Exercise requirements →
Would you retype exactly the lines below, from the one containing "Mute the video volume speaker" through the end of the entries, both ends included, but not the pictures?

Records provided →
= = = =
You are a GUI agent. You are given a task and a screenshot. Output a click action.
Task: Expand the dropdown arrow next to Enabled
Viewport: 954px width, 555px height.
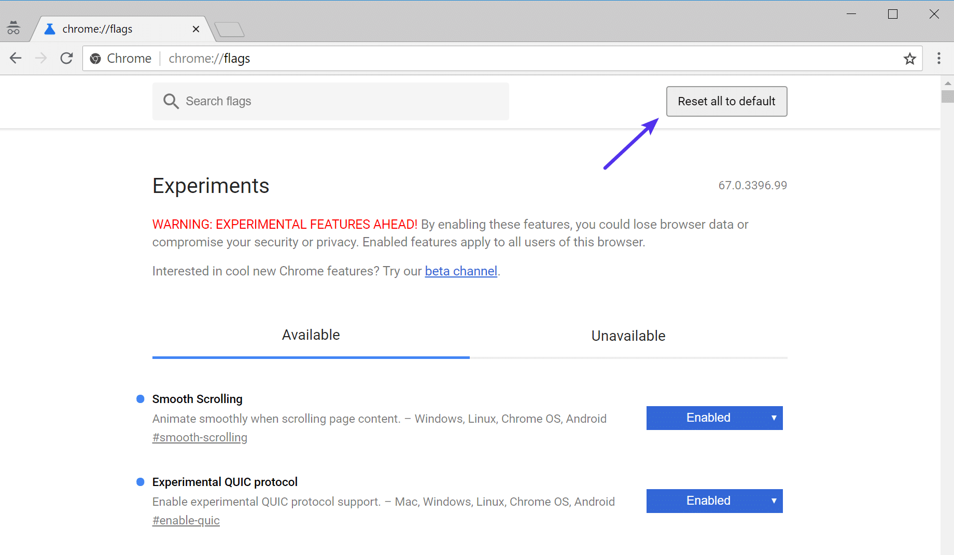coord(773,418)

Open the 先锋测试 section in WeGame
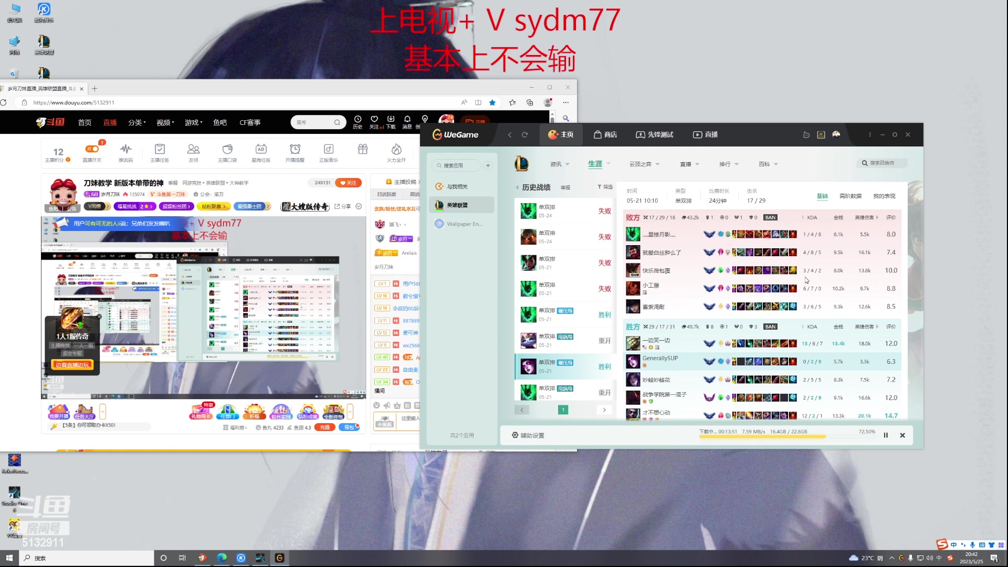click(654, 134)
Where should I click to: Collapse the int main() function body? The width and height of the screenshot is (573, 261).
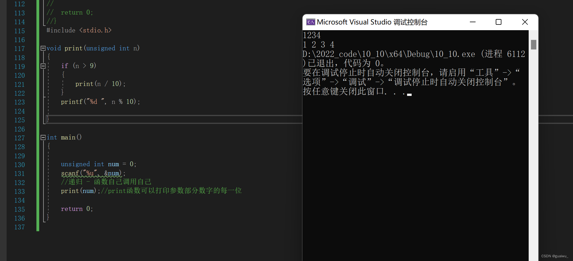[43, 137]
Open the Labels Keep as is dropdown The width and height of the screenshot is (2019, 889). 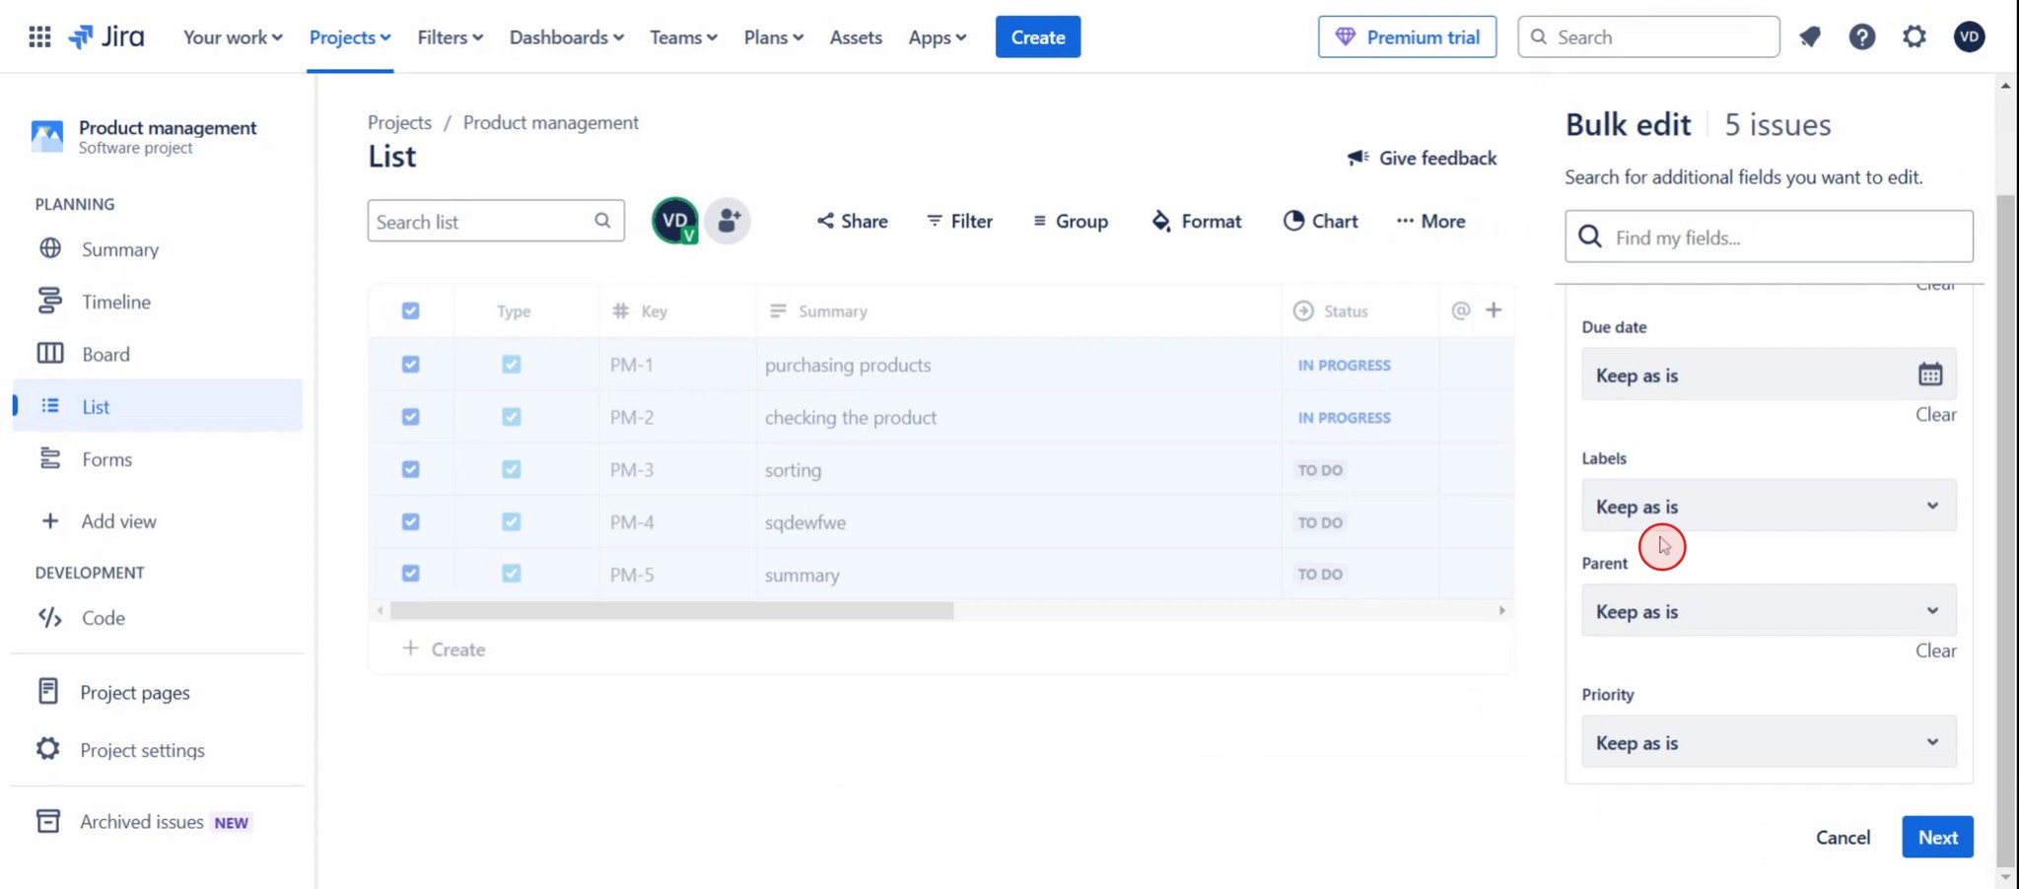(x=1767, y=506)
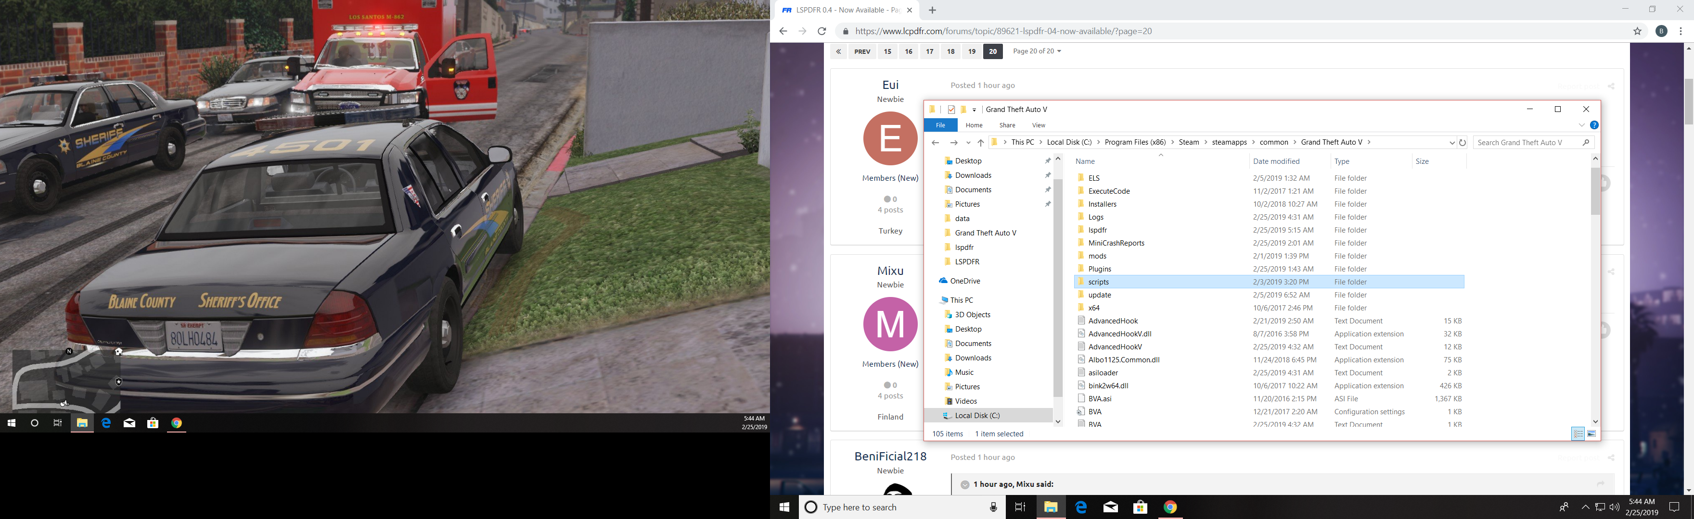Screen dimensions: 1694x519
Task: Open the 'Page 20 of 20' dropdown
Action: click(1036, 51)
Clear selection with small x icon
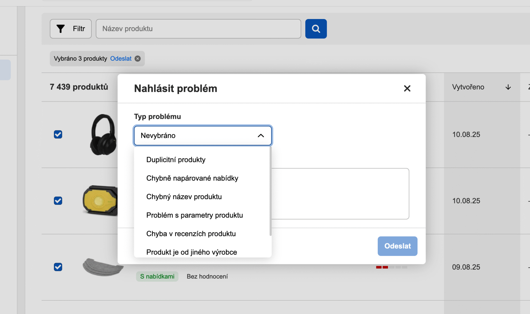The height and width of the screenshot is (314, 530). [138, 59]
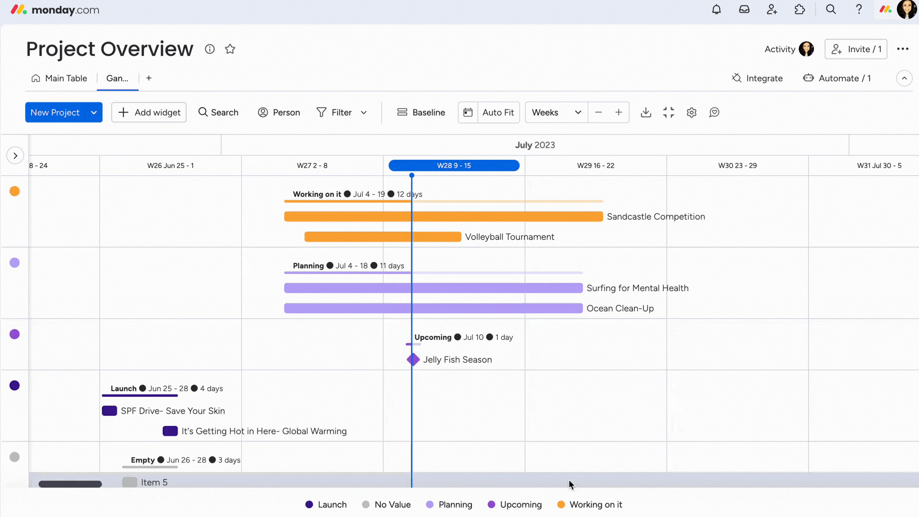Show board info icon next to title
This screenshot has width=919, height=517.
coord(210,49)
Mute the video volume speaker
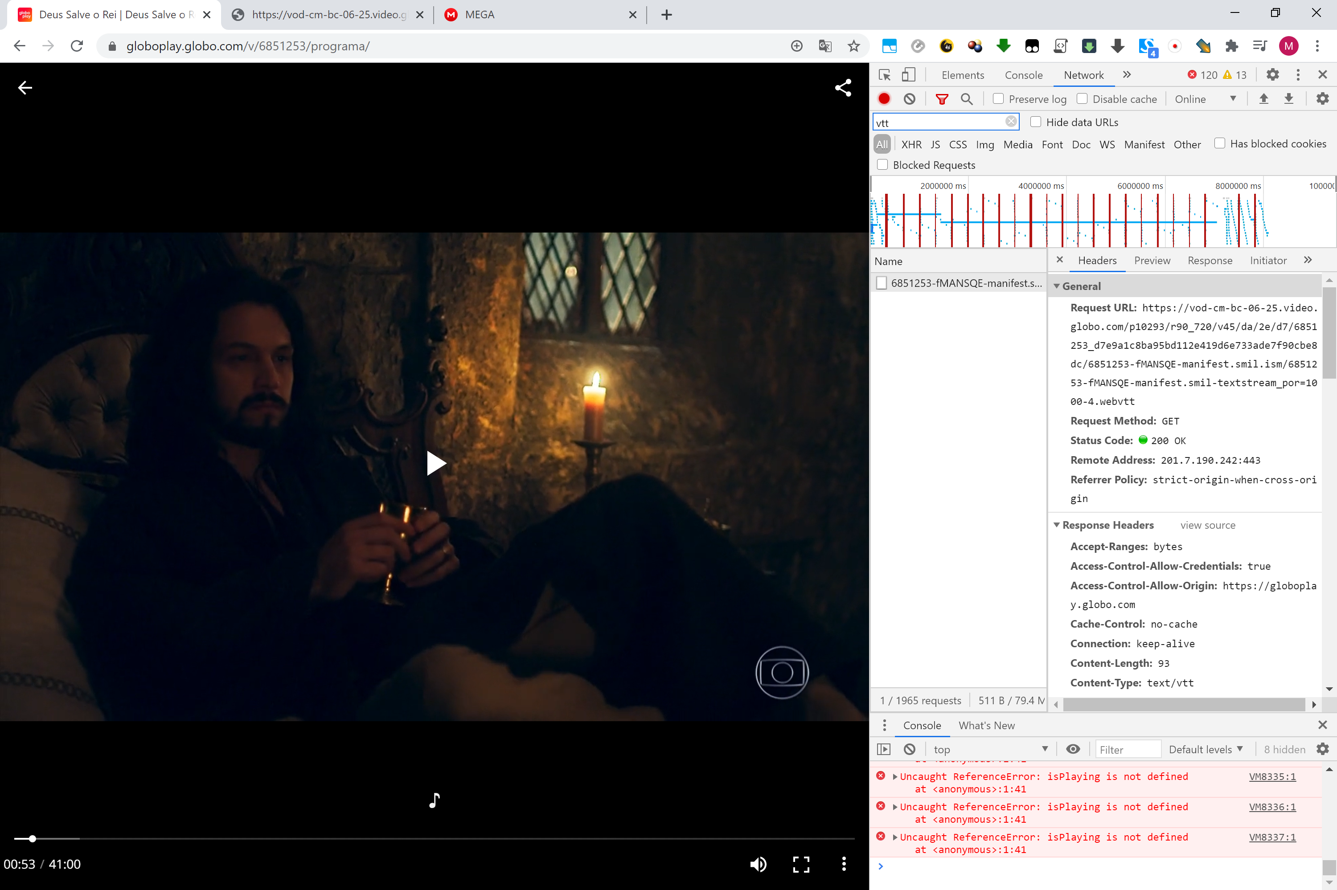 click(x=758, y=864)
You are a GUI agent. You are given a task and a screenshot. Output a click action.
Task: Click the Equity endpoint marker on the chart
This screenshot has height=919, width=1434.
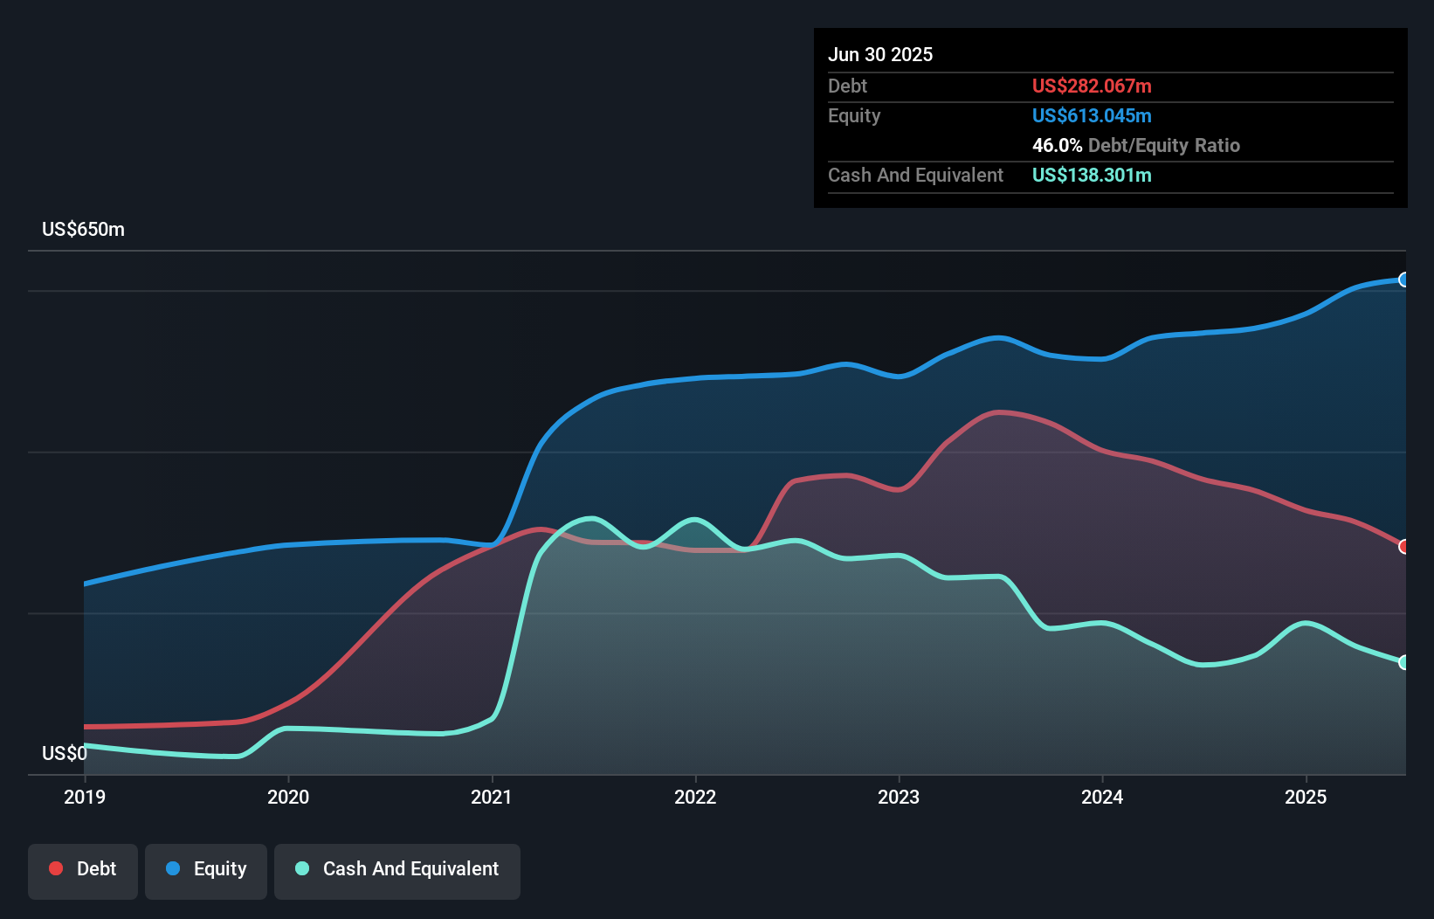point(1403,280)
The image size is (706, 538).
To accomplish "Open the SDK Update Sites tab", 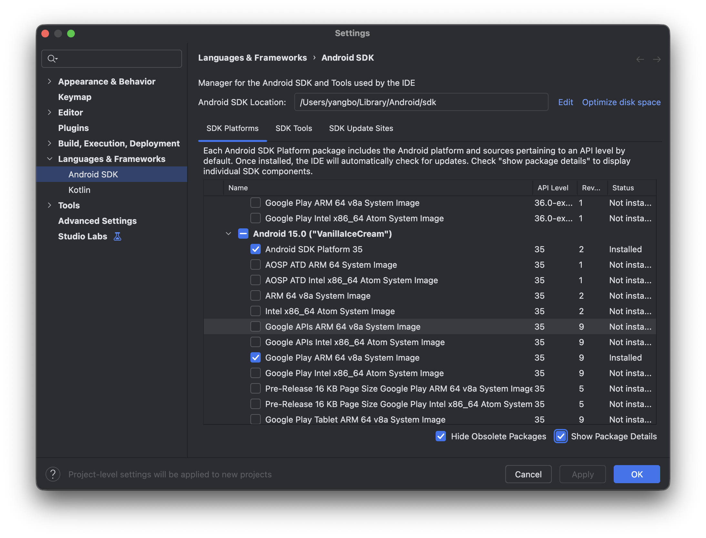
= = = =
Completed task →
Mute the video volume speaker
 click(x=758, y=864)
You are a GUI agent. You are given a task and a screenshot. Output a click action.
Task: Click the Equity endpoint marker on the chart
This screenshot has height=919, width=1434.
point(1403,280)
The image size is (706, 538).
To accomplish "Open the SDK Update Sites tab", 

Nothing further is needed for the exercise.